Task objective
Which lines run from the one with "How do I perform: Click the Run Now button?" through the end of the data? Retype them exactly, without pictures.

═══

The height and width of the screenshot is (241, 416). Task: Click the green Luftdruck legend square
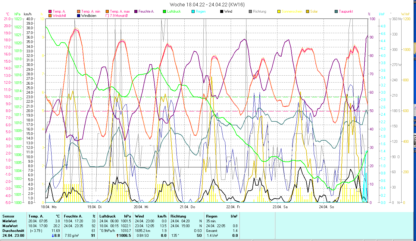[x=164, y=12]
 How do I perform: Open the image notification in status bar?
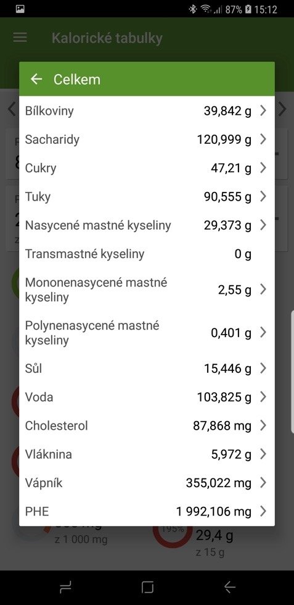(x=20, y=9)
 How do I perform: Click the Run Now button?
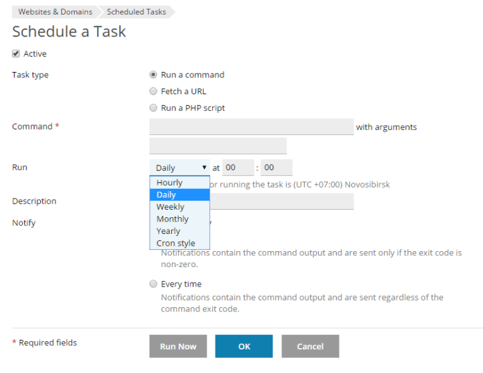click(x=178, y=346)
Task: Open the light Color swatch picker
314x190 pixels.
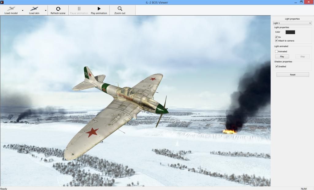Action: click(290, 32)
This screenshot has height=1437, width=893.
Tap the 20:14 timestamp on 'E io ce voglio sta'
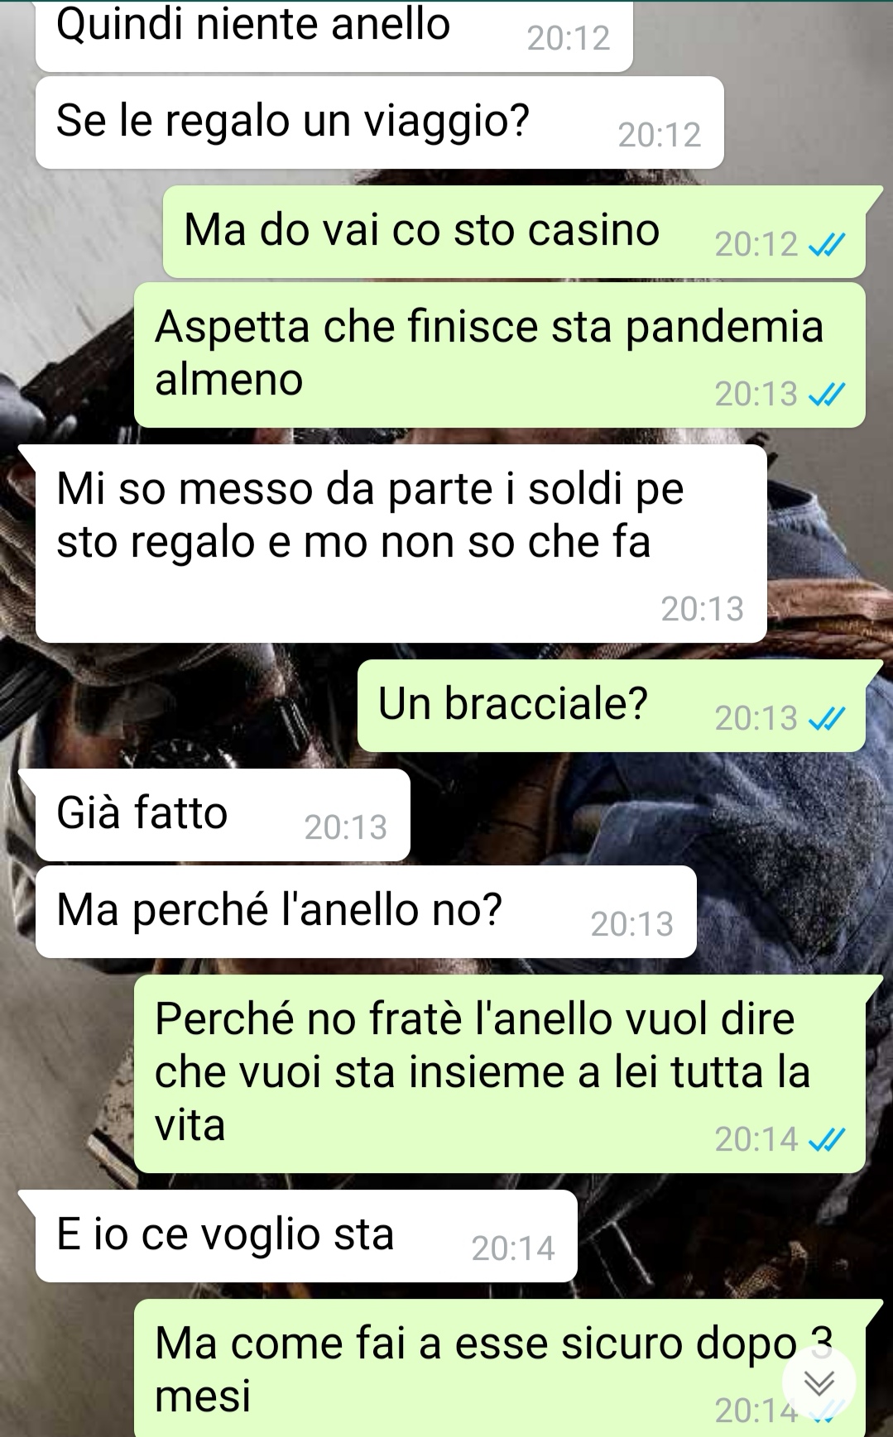pos(513,1248)
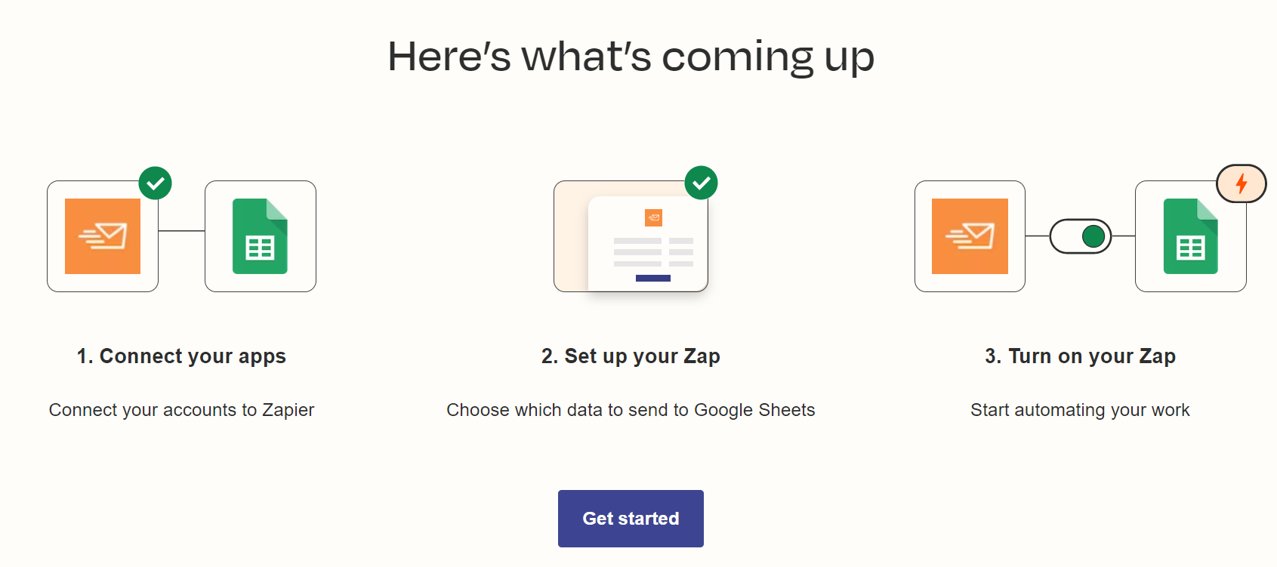Click the orange lightning bolt badge

(1242, 183)
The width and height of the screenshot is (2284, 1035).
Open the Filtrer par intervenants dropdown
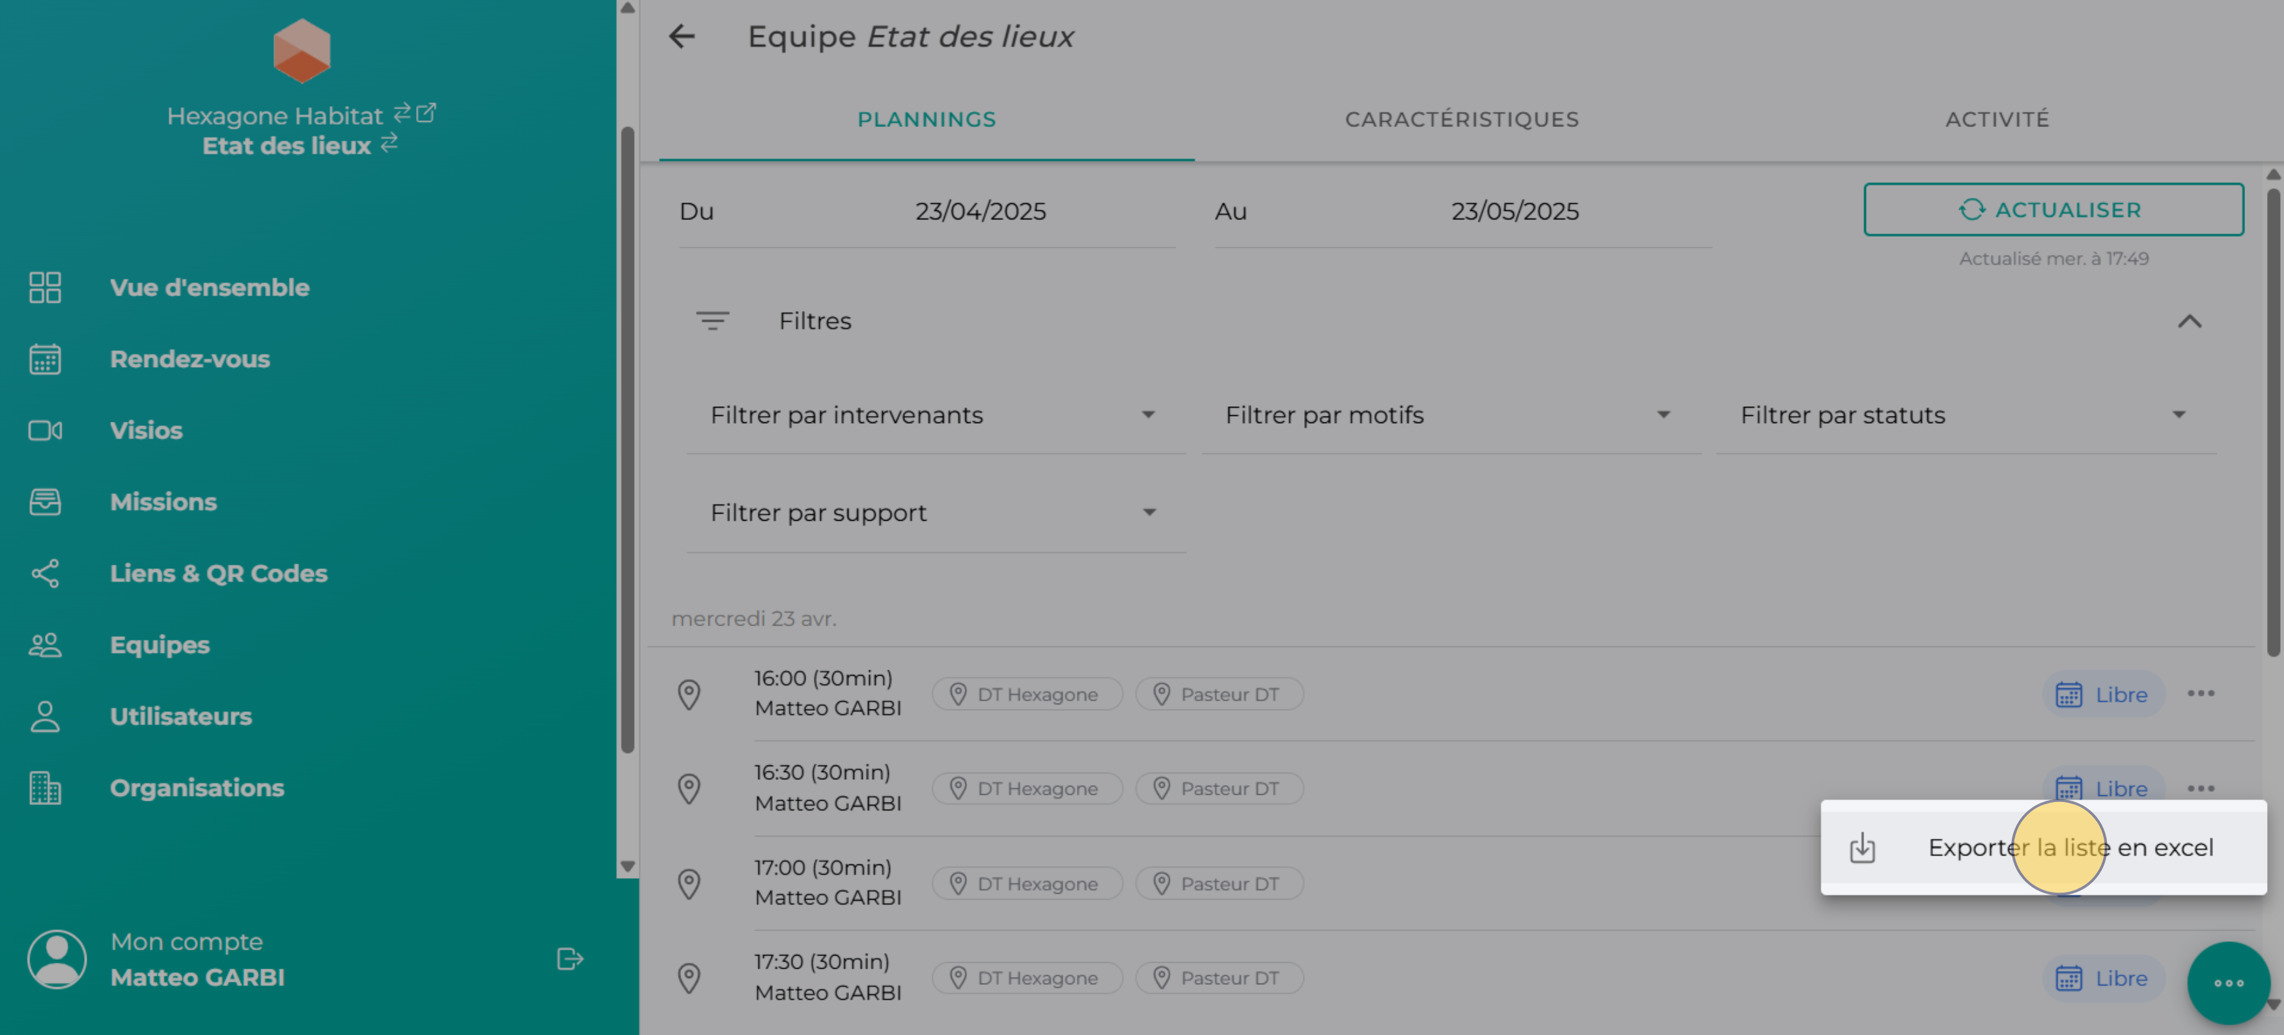(935, 416)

═══

Task solution
 How do I perform: Click the Run Now button?
click(x=178, y=346)
Task: Open the light Color swatch picker
314x190 pixels.
Action: click(290, 32)
This screenshot has height=1437, width=893.
Tap the 20:14 timestamp on 'E io ce voglio sta'
pos(513,1248)
Click the orange lightning bolt badge

(1242, 183)
The width and height of the screenshot is (2284, 1035).
Open the Filtrer par intervenants dropdown
(935, 416)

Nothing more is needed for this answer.